Professionals who hold expertise in Identity and access management as well as those who are rich in incident response capacities and specialize in IaaS, SaaS, and other cloud-based services. The year 2021 will also observe the rise of heavily encrypted zero trust security practices. The ‘zero trust’ concept asserts that organizations should not directly trust any person or entity whether placed outside or inside its security perimeters. It is founded on the principle of providing secure user access to avert data loss irrespective of the user’s physical or virtual location. By implementing the zero-trust security architecture, CISOs can help oversee the shift from a conventional perimeter-based security model to a modern access state of the art security module.

CISOs must work in close collaboration with the C-suite to foster enhanced and integrated ecosystems that maximize cybersecurity operations, especially under remote working conditions. The top-level security architects of any company must also be equally cautious of alarm fatigue or alert fatigue sneaking into the employee conscious. The probability of such an event increases manifold especially when an organization’s defensive stack is exposed to a large number of attacks or threats. The rising frequency of these alerts results in employees inevitably becoming desensitized to the overarching threat landscape. This can further lead to delayed response time or even worse, momentary lapses in retaliatory action.

Author: Rakesh Kharwal, MD-India, Cyberbit

Lastly, it is equally essential for top-level security executives to constantly train their employees in the highest security benchmarks via real-world cutting-edge simulation programs and experience-driven training modules that provide a first-hand insight into corporate threat landscape. By optimizing advanced cyberrange training and simulated platforms, companies can effectively replicate the various threat matrixes and respond to actual attacks and threat verticals using customized solutions for different ‘situations’. These state-of-the-art cyber warfare training and software development practices can ensure that an organization’s ethical hacker or a security expert can evade and neutralize all kinds of cyberattacks every day with unparalleled efficacy.
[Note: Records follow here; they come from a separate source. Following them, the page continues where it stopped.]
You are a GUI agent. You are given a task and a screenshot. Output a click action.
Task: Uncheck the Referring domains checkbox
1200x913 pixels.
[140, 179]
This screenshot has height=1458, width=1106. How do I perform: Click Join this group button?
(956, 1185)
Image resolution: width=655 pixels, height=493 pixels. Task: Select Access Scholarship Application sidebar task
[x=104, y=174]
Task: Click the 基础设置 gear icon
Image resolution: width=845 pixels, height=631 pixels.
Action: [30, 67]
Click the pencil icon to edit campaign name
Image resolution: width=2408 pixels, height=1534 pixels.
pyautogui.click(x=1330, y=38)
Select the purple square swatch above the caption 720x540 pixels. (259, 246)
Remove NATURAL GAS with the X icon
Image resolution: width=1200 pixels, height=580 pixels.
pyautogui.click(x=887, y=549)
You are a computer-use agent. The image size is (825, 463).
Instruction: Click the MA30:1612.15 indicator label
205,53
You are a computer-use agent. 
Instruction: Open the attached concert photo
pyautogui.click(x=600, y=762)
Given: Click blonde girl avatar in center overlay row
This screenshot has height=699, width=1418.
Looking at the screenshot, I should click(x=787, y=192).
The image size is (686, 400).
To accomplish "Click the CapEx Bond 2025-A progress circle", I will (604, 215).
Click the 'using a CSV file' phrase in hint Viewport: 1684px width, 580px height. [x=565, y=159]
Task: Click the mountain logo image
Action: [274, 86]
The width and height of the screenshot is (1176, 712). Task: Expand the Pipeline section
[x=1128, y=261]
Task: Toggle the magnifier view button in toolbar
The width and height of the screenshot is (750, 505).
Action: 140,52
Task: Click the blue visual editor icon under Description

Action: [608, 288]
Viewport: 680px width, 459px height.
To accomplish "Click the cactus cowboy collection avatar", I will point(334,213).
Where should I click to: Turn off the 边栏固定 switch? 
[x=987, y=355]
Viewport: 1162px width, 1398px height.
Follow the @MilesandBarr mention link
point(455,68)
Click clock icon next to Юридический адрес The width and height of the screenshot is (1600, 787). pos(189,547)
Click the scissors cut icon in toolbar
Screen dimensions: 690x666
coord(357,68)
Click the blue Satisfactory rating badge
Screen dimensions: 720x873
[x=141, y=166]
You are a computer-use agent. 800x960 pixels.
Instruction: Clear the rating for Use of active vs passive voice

The road ahead for security leaders and organizational requires a consummate blend of various hardboiled tech skills and interpersonal soft skills for effective management. While Incident response skills hold the highest imperative under the evolving post-pandemic threat landscape, CISOs will also be on the lookout for contract management and human resource personnel that can ensure that security professionals have access to the highest standards of cybersecurity training, ultra-advanced infrastructure, and a stress-free and conducive working environment to warrant best practices. Cybersecurity warriors must evolve consistently with due accordance with the evolving threat landscape.